Re: Raw string literals and Unicode escapes

Remi Forax Tue, 27 Feb 2018 13:48:12 -0800

> De: "Guy Steele" <guy.ste...@oracle.com>
> À: "John Rose" <john.r.r...@oracle.com>
> Cc: "amber-spec-experts" <amber-spec-experts@openjdk.java.net>
> Envoyé: Mardi 27 Février 2018 22:12:14
> Objet: Re: Raw string literals and Unicode escapes


>> On Feb 27, 2018, at 4:20 PM, John Rose < [ mailto:john.r.r...@oracle.com |
>> john.r.r...@oracle.com ] > wrote:

>> On Feb 27, 2018, at 11:48 AM, Brian Goetz < [ mailto:brian.go...@oracle.com |
>> brian.go...@oracle.com ] > wrote:

>>>> So after this length instead of having the probability to see a character 
>>>> to be
>>>> virtually 1, you have the opposite effect, because programming languages (a
>>>> human construct) are very regular in the set of chars they use. So you do 
>>>> not
>>>> need to a repetition of a character to avoid a statistical effect that 
>>>> does not
>>>> occur. Being able to choose the escape character, is enough.

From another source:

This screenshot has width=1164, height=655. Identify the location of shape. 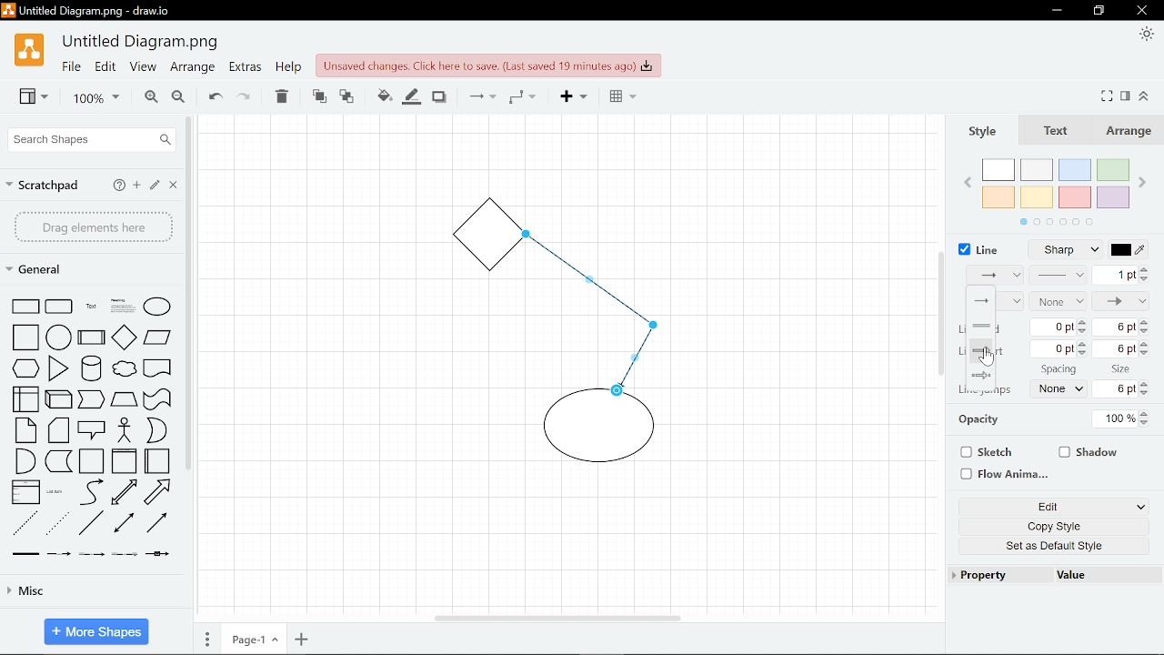
(126, 493).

>>> The problem is not that it's enough, its that it is too much. Having nine 
>>> ways
>>> to say the same thing is too many; having infinitely many (e.g., nonces) is
>>> worse. Having used the "pick your delimiter" approach taken by Perl, I find
>>> that you are *still* often bitten by the inability to find a good delimiter 
>>> for
>>> embedding a snippet of a program written in a language similar to the outer
>>> language. And it surely makes code less readable, because many more things 
>>> can
>>> be interpreted as quotes.

>> My experience tracks with Brian's. That's why I think the random string
>> model is more robust than some vague hope that languages won't overlap.

>> Yes, random strings are an outlier, but less so that you'd think. A typical
>> compression ratio for code is 5x, which means that if you replace "random
>> string of length 10" with "random code snippet of length 50" you get the
>> same analytic results. In order to exclude a close-quote, you need an
>> additional constraint, which in practical terms results in folks having to
>> grub around inside their raw strings looking for accidentall quotes.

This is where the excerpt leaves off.